Alameda County’s first West Nile Virus victim has survived her encounter with the deadly disease—contracted not here but in Colorado—say local public officials who remain deeply concerned about the virus’s spread into California.
The 47 year-old woman, whose name and city have not been disclosed, was released from the hospital Friday in good health, according to Alameda County Public Health Department spokesperson Sherri Willis. She was the first Californian infected this year.
Public health officials say they are almost certain she acquired the virus last month during a hiking trip in Colorado—a hot spot for the disease this year.
There is not yet any evidence of infected mosquitoes, which carry the disease, in California. But officials say the virus could reach the state in a matter of weeks.
West Nile first appeared in New York in 1999, and has moved about a quarter of the way across the country each summer, when the virus peaks.
“We expect to see it in California this year—this month or next,” said Ken August of the California Department of Health Services.
Dr. Vicki Alexander, Berkeley’s director of maternal, child and adolescent health, said the Alameda County victim is not a Berkeley resident, to her knowledge, and that city officials have not changed their readiness level.
“Everybody’s on alert, no matter what,” she said.
Bruce Kirkpatrick, entomologist with the Alameda County Mosquito Abatement District, said his agency set up 11 mosquito traps around the woman’s condominium to make sure that she wasn’t infected locally. Kirkpatrick shipped off captured mosquitoes to UC Davis’ Arbovirus Research Unit Monday for testing. He expects results in about a week.
“We don’t anticipate anything positive,” he said. “I would guess [the odds are] a million to one. We just want to make sure she didn’t get the virus in California.”
Last week, the victim was suffering from acute flaccid paralysis, a rare neurological syndrome which has created severe weakness in her legs, according to the state health department.
The woman reported getting bitten by mosquitoes while traveling in northeast Colorado in late July. She returned to the state July 26, exhibited the first symptoms of the disease July 30 and was hospitalized Aug. 7. But health officials said they did not have enough proof to announce the case until last week.
Colorado has become the heart of West Nile country, with 247 human cases and six deaths reported as of Monday, according to the U.S. Centers for Disease Control and Prevention, making it the heaviest hit state this year by far. South Dakota was second with 66 cases and no deaths as of Monday.
Nationwide, there have been 470 reported human cases and 10 deaths this year. Last year, there were 4,156 reported cases and 284 deaths across the country.
The only California case last year involved a Los Angeles County woman who recovered from the virus. Health officials believe she was infected by a mosquito that arrived in the state by way of car or airplane, since they found no evidence of infected California mosquitoes.
West Nile is a “flavivirus” commonly found in Africa, West Asia and the Middle East and is closely related to the St.

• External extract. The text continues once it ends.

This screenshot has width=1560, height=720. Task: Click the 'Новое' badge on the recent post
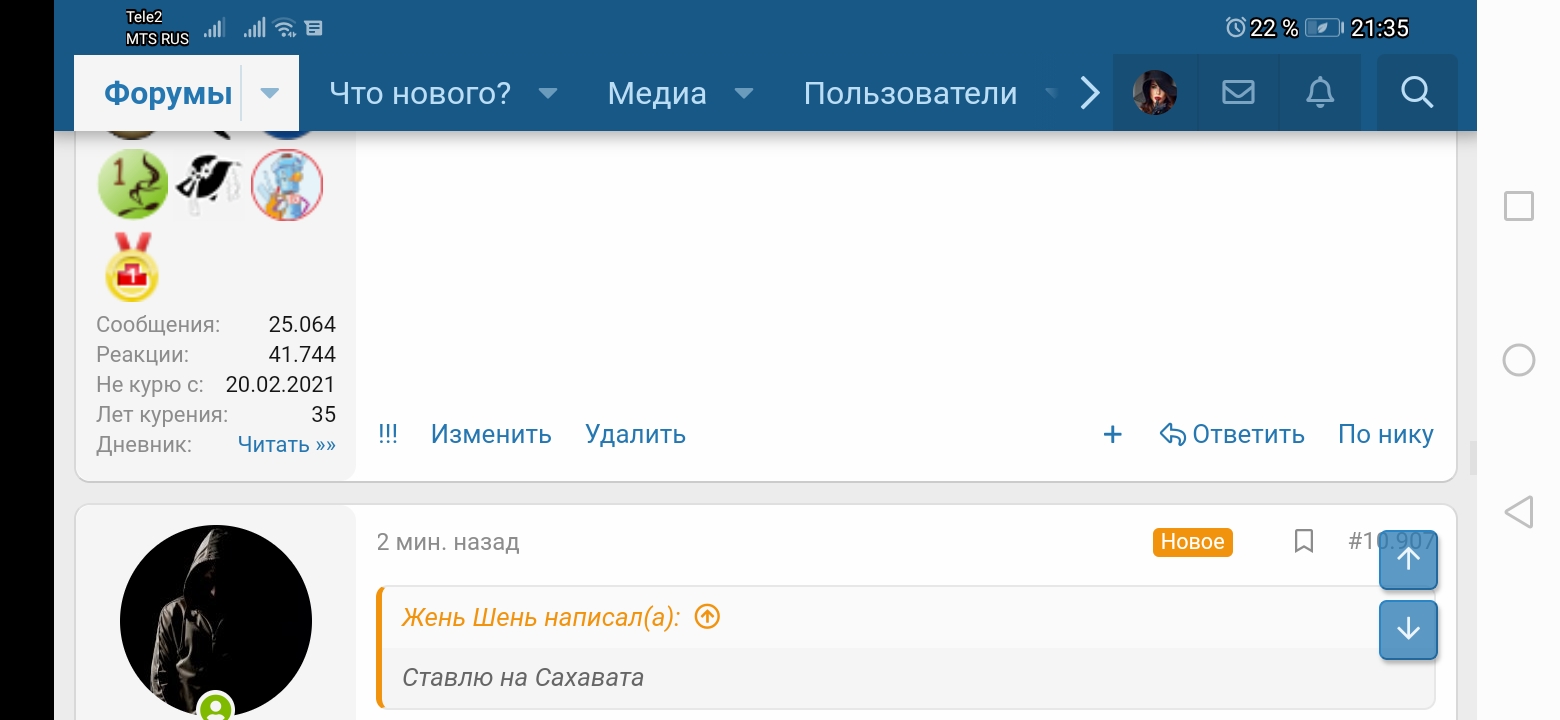point(1192,541)
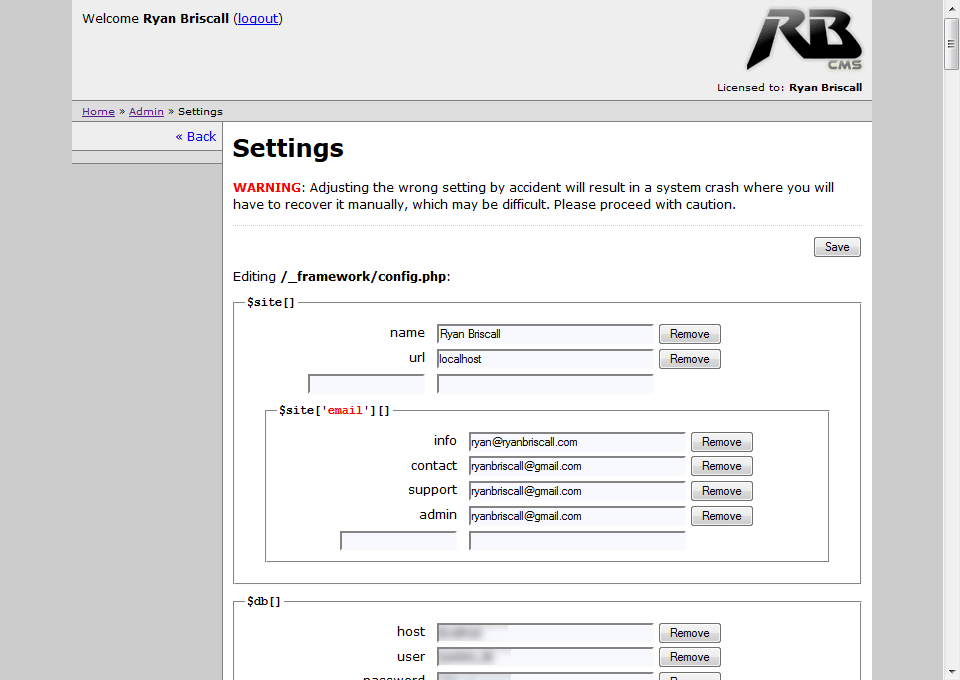This screenshot has width=960, height=680.
Task: Remove the site url setting
Action: [689, 359]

Louis encephalitis virus found in the United States.
Mosquitoes spread the disease by biting an infected animal—usually a bird or a horse—and passing the virus to a human or another animal.
August, of the state health department, said mosquitoes cannot pick up the disease by biting an infected person because humans develop antibodies to the virus once infected. The Alameda County woman infected in July and all other human victims, he said, pose no threat to the public health.
Most people infected with West Nile Virus have no symptoms, but about 20 percent develop a fever, headache or body aches. About one in 150 come down with more severe symptoms, including encephalitis, a life-threatening swelling of the brain.
Public health officials recommend that residents eliminate standing pools of water, where mosquitoes breed, from their property. They also suggest wearing long sleeves and using insect repellent.